Task.
Reproduce verbatim the portion of the data below that begins with the line containing "Toggle Aufmaß ist abgeschlossen checkbox" and ends with the line containing "Action: point(280,375)", including both of those lines.

Entries supplied.
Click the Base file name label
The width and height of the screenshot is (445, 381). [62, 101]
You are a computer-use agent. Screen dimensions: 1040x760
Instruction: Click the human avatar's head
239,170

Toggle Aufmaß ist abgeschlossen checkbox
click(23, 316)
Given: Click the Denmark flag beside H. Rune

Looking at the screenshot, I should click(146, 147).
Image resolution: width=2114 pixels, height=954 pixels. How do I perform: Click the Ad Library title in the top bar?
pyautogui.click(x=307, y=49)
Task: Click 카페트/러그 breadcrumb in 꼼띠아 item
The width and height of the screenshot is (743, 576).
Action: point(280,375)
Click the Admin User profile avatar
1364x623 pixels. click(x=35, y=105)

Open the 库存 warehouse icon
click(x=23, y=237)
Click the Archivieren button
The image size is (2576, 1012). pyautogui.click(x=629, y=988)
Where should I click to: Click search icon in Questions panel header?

Output for this exercise.
Toggle Aufmaß ist abgeschlossen checkbox
click(23, 316)
Given: Click the Denmark flag beside H. Rune

Looking at the screenshot, I should click(146, 147).
Image resolution: width=2114 pixels, height=954 pixels. How do I perform: Click the Ad Library title in the top bar?
pyautogui.click(x=307, y=49)
Task: Click 카페트/러그 breadcrumb in 꼼띠아 item
The width and height of the screenshot is (743, 576).
Action: point(280,375)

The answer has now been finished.